Today once again I checked her Facebook profile. and i was happy and sad at the same time. This is because i love her as much I hate her. I love her because she made me dream at daylight. And I kept on falling for her, deeper and deeper. And i hate her because she played me real bad
Despite being born in a country where virginity matters for a girl in order to get married, i loved her.I knew she was not a virgin but still i loved her. But she all gave me was a lie and a dream which could never be fulfilled. And i kept on dreaming like a mad person.I had sex with her for the first time. It’s not that i didn’t notice her behaviors from the starting of our relationship but i can’t understand why i still love her? Is it because i lost my virginity to her? or is it because i was an ugly guy who never would get a beautiful girl for his whole life time? I just don’t know why.

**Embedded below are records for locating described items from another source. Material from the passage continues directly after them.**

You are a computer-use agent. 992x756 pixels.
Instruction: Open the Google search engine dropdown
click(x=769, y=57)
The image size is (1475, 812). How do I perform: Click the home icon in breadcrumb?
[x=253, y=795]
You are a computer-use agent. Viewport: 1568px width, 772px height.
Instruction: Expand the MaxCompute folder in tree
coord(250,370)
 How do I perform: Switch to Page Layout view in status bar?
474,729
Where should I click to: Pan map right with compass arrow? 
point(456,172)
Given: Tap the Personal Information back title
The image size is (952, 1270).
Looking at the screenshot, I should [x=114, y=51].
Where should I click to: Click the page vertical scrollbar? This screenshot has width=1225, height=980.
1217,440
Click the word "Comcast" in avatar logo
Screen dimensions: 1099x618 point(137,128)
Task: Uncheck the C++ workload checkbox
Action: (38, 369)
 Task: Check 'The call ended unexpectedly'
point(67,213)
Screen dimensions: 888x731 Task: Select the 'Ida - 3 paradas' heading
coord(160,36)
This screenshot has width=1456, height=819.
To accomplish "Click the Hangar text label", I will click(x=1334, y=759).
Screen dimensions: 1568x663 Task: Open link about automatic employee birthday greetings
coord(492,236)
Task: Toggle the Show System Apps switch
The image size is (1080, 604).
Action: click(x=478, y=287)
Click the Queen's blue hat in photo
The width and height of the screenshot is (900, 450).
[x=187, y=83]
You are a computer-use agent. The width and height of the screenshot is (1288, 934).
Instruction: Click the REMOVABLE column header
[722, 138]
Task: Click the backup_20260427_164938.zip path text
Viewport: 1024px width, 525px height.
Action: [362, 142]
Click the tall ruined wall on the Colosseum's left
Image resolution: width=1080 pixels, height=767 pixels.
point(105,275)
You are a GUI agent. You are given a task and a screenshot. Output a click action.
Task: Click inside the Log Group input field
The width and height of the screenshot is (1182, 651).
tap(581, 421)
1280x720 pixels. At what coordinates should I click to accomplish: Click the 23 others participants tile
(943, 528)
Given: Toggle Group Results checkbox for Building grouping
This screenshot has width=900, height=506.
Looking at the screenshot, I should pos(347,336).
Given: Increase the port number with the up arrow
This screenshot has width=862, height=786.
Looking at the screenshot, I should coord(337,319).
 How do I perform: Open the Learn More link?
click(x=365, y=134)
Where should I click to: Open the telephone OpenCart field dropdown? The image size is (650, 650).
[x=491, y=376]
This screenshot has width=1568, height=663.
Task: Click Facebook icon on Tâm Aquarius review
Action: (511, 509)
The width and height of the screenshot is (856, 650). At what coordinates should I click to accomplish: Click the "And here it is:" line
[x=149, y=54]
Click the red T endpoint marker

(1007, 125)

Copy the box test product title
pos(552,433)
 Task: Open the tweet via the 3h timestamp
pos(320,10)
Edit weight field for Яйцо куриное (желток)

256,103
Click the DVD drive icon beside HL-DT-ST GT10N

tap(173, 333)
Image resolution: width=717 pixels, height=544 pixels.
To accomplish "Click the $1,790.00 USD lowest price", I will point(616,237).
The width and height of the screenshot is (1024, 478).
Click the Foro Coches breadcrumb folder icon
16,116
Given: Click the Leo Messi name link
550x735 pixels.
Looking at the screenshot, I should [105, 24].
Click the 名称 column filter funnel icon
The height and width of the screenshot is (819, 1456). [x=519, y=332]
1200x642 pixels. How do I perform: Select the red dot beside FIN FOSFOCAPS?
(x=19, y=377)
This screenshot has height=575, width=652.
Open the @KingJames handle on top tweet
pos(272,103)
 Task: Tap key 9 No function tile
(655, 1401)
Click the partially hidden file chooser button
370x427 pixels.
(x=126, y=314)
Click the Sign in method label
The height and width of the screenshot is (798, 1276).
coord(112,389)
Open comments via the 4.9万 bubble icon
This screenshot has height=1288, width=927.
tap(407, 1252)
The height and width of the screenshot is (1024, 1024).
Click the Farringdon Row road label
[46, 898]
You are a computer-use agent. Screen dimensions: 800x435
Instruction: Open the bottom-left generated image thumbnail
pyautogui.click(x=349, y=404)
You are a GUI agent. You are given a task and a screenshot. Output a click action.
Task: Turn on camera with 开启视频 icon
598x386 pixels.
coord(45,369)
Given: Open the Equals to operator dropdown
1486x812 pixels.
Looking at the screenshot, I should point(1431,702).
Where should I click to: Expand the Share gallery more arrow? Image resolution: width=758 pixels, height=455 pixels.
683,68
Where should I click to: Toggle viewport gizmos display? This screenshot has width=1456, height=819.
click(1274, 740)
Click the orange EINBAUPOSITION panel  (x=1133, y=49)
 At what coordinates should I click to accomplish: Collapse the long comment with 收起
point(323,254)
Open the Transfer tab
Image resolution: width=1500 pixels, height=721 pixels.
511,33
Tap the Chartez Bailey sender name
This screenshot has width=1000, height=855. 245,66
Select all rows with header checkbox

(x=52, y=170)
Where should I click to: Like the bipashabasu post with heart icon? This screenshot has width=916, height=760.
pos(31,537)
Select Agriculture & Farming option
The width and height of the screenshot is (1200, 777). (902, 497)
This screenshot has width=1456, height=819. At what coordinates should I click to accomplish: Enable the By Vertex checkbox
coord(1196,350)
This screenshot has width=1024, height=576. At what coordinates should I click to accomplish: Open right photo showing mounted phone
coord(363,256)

“Alina i still love you”. This is the last thing i remember the most. We were both drunk and she was yelling at me “I love u”. And I was spitting all over her face repeatedly and yelling the same phrase again and again….”I still love you”. Then soon the alcohol and the tablets started reacting and gave her uneasy feelings. She wanted to go home but I had forced her to stay at my room.And now it was too dark to go outside the room. Soon she started to lose her consciousness. She was crying and saying”I DON’T WANNA DIE, PLEASE SAVE ME. TAKE ME TO THE HOSPITAL”. I was already having chills running through my whole body.I didn’t know what to do. Then she started vomiting. I held her and pulled the bucket from the side. I knew she was in pain. Then a few moments later she wanted to pee. I opened up her clothes and made her sit on the same bucket. If t took her outside the room then other people would see that I had kept a girl at night in my room. That’s what is my society like.Then i cleaned her up, changed her clothes and slept with her by my side.She also promised that she would never drink onwards .I knew that it was a lie but still I wanted to believe her but i had thousands of reasons not to believe her.And the next morning she was happy that she had me . We had sex in the morning and she was happy that I would love her unconditionally despite she would go and make out with other handsome boys out there.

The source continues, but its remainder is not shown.